» **Goal**: Please change every "computer-use agent" in the data below to "desktop agent", and write the data out again with nothing else altered.

(Records from a pointing dataset)
######

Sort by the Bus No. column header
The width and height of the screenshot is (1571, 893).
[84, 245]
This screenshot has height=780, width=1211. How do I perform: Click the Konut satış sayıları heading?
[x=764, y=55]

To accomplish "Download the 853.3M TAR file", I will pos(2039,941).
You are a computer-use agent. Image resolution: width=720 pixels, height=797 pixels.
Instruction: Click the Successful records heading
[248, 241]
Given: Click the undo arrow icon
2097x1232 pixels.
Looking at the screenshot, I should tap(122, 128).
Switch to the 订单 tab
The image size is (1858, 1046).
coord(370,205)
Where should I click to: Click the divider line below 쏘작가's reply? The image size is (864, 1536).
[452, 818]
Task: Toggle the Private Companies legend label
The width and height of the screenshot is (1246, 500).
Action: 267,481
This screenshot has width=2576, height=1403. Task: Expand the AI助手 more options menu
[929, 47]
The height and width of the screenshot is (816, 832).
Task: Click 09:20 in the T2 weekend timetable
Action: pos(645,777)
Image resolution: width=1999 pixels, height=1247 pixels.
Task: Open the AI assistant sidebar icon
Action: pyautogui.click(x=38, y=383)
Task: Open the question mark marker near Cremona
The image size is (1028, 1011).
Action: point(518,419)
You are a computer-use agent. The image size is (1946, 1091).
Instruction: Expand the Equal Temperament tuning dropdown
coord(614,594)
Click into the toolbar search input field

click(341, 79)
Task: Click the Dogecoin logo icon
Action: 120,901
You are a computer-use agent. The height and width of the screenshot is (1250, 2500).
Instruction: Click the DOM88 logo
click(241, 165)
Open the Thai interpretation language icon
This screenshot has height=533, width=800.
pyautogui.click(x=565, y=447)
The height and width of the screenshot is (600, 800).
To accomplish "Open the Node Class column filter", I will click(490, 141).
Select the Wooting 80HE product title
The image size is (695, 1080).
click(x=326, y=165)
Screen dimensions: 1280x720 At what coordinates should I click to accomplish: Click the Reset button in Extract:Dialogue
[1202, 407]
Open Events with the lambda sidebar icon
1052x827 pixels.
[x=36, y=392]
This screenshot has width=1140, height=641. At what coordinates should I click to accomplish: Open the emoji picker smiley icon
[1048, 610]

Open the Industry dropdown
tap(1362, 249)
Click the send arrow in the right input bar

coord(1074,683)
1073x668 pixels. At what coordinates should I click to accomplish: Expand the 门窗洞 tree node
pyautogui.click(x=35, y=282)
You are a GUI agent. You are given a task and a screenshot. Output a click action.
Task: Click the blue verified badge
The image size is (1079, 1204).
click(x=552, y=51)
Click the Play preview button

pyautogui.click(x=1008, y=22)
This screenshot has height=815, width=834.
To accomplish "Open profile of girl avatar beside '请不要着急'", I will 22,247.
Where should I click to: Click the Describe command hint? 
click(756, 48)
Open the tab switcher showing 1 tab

######

» **Response to this task**:
Sort by the Bus No. column header
The width and height of the screenshot is (1571, 893).
[84, 245]
This screenshot has height=780, width=1211. How do I perform: Click the Konut satış sayıları heading?
[x=764, y=55]

To accomplish "Download the 853.3M TAR file", I will pos(2039,941).
You are a desktop agent. Image resolution: width=720 pixels, height=797 pixels.
Instruction: Click the Successful records heading
[248, 241]
Given: Click the undo arrow icon
2097x1232 pixels.
Looking at the screenshot, I should tap(122, 128).
Switch to the 订单 tab
The image size is (1858, 1046).
coord(370,205)
Where should I click to: Click the divider line below 쏘작가's reply? The image size is (864, 1536).
[452, 818]
Task: Toggle the Private Companies legend label
The width and height of the screenshot is (1246, 500).
Action: 267,481
This screenshot has width=2576, height=1403. Task: Expand the AI助手 more options menu
[929, 47]
The height and width of the screenshot is (816, 832).
Task: Click 09:20 in the T2 weekend timetable
Action: pos(645,777)
Image resolution: width=1999 pixels, height=1247 pixels.
Task: Open the AI assistant sidebar icon
Action: pyautogui.click(x=38, y=383)
Task: Open the question mark marker near Cremona
The image size is (1028, 1011).
Action: point(518,419)
You are a desktop agent. The image size is (1946, 1091).
Instruction: Expand the Equal Temperament tuning dropdown
coord(614,594)
Click into the toolbar search input field

click(341, 79)
Task: Click the Dogecoin logo icon
Action: 120,901
You are a desktop agent. The height and width of the screenshot is (1250, 2500).
Instruction: Click the DOM88 logo
click(241, 165)
Open the Thai interpretation language icon
This screenshot has height=533, width=800.
pyautogui.click(x=565, y=447)
The height and width of the screenshot is (600, 800).
To accomplish "Open the Node Class column filter", I will click(490, 141).
Select the Wooting 80HE product title
The image size is (695, 1080).
click(x=326, y=165)
Screen dimensions: 1280x720 At what coordinates should I click to accomplish: Click the Reset button in Extract:Dialogue
[1202, 407]
Open Events with the lambda sidebar icon
1052x827 pixels.
[x=36, y=392]
This screenshot has width=1140, height=641. At what coordinates should I click to accomplish: Open the emoji picker smiley icon
[1048, 610]

Open the Industry dropdown
tap(1362, 249)
Click the send arrow in the right input bar

coord(1074,683)
1073x668 pixels. At what coordinates should I click to accomplish: Expand the 门窗洞 tree node
pyautogui.click(x=35, y=282)
You are a GUI agent. You are given a task and a screenshot. Output a click action.
Task: Click the blue verified badge
The image size is (1079, 1204).
click(x=552, y=51)
Click the Play preview button

pyautogui.click(x=1008, y=22)
This screenshot has height=815, width=834.
To accomplish "Open profile of girl avatar beside '请不要着急'", I will 22,247.
Where should I click to: Click the Describe command hint? 
click(756, 48)
Open the tab switcher showing 1 tab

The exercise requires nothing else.